* [EXERCISE]:
Locate, in the data below, the line that contains "You are a computer-use" and the line that contains "really are to"; reproduce exactly those two lines and every line between them, nothing more.

* [DATA PROVIDED]:

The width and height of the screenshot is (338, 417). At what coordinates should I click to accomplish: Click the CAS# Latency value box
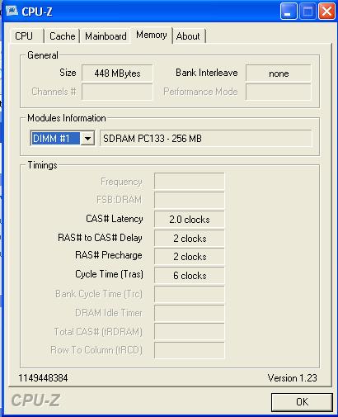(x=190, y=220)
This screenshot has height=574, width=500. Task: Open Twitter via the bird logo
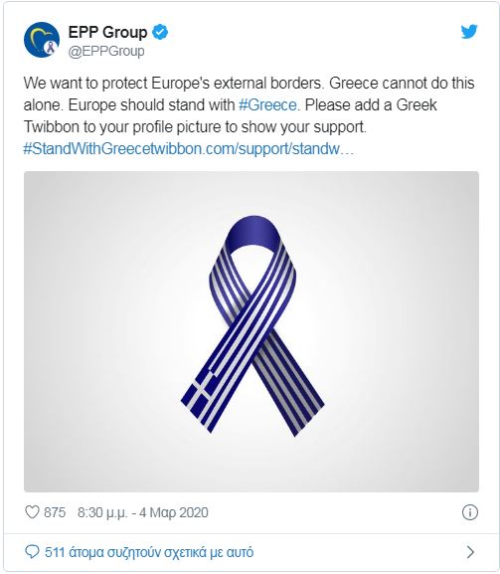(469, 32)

--

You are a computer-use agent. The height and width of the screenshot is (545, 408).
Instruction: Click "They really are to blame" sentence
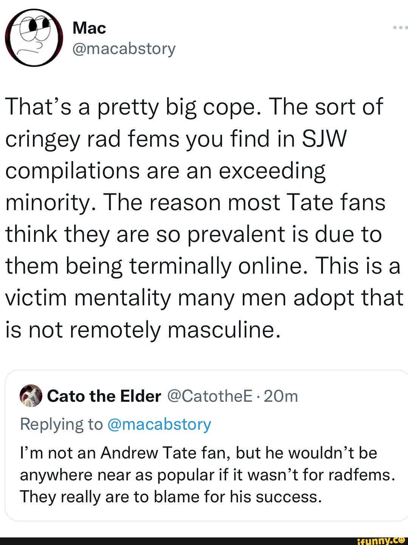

...

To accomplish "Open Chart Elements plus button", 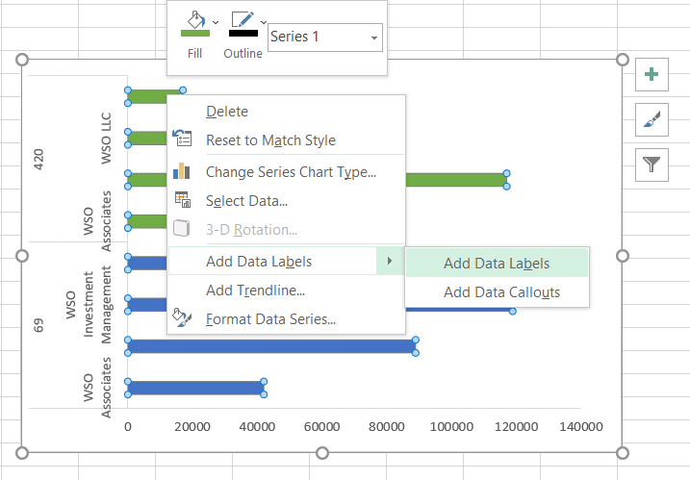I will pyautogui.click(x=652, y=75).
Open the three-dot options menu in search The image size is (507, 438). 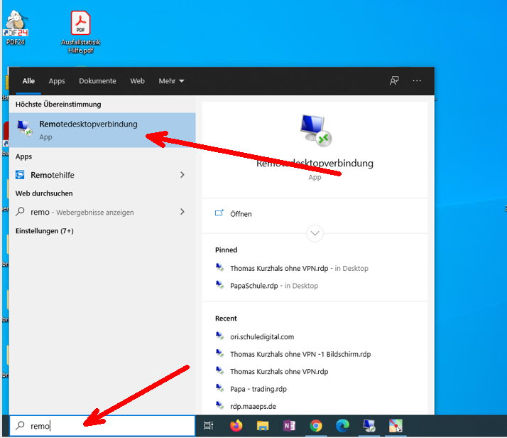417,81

* [WRITTEN SOLUTION]:
You are a computer-use agent. The height and width of the screenshot is (545, 408).
Instruction: Click "They really are to blame" sentence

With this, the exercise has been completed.